The ICO tells London Estate Agency: Companies must accept that they have a legal obligation to both protect and keep secure the personal data they are entrusted with. Where this does not happen, we will investigate and take action.
A London based estate agency has been fined £80,000 by the Information Commissioners Office for failing to keep the data of their tenants safe.
For two years, London based estate agency, Life at Parliament View Ltd, failed to prevent a security breach, which left the personal data of 18,620 customers exposed for almost two years. The breach happened when the company transferred personal data from its server to a partner organisation and failed to switch off an Anonymous Authentication function.
What is Anonymous Authentication?
Anonymous Authentication controls how internet information services processes requests from anonymous users. This feature gives users access to the public area of a website without prompting them for a user name or password.
The failure by the estate agency meant access restrictions to all data stored between March 2015 and February 2017, meant access restrictions were not implemented and anyone going online had full access to all personal data. The data exposed included personal information such as bank details, bank statements, salary details, passport information, birth dates and addresses.
Following the breach, the ICO launched an investigation and uncovered a ‘catalogue of security errors’. They found that the agency had failed to take appropriate security measures against the unlawful processing of personal data. The ICO says that the Estate Agency only alerted them to the breach when it was contacted by a hacker. As a result they say the breach was a serious convention of the data protection laws.
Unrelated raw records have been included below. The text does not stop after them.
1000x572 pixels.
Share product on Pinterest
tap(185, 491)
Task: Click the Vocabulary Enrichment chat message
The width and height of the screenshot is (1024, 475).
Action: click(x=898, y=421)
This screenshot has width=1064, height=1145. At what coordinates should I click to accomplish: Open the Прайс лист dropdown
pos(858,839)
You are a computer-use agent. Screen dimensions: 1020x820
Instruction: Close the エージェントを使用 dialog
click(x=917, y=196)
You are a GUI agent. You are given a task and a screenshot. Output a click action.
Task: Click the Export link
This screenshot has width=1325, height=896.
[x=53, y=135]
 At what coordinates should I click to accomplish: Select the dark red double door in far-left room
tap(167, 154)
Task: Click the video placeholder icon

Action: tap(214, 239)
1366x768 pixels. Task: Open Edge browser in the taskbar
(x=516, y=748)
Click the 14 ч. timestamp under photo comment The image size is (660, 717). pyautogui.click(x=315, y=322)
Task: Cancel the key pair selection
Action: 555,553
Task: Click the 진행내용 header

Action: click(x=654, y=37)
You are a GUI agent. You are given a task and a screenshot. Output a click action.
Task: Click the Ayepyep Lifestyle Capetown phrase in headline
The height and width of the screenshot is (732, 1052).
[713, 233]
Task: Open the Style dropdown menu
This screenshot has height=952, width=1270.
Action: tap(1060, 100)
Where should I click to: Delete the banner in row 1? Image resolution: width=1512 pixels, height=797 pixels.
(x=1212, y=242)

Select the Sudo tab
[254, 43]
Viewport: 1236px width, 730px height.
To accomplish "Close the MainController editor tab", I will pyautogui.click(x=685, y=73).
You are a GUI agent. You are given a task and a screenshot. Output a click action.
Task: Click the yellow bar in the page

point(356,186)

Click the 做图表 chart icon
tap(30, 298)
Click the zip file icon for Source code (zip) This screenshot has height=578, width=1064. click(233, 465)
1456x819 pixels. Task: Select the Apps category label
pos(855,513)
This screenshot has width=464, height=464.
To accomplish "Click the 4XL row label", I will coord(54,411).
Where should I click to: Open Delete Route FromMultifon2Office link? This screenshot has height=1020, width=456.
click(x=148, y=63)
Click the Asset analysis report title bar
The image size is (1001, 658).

Director of Investigations at the ICO Steve Eckersley said: “Customers have the right to expect that the personal information they provide to companies will remain safe and secure. That simply wasn’t the case here. As we uncovered the facts, we found LVPL had failed to adequately train its staff, who misconfigured and used an insecure file transfer system and then failed to monitor it. These shortcomings have left its customers exposed to the potential risk of identity fraud. Companies must accept that they have a legal obligation to both protect and keep secure the personal data they are entrusted with. Where this does not happen, we will investigate and take action.”
What is a data Breach?
A data breach occurs when sensitive and confidential information is accessed by a third party who is not authorised to do so. This data can include things such as passwords, credit card numbers, health records or addresses. The most common way hackers gain access to a system, is by guessing a password or by installing malware. Data breaches can range in size, from a single individual accessing a file, to millions of company records being stolen. How someone is affected by a data breach depends on the information that is accessed and released. The best way to protect your data is to change your password regularly and not store sensitive information on your computer.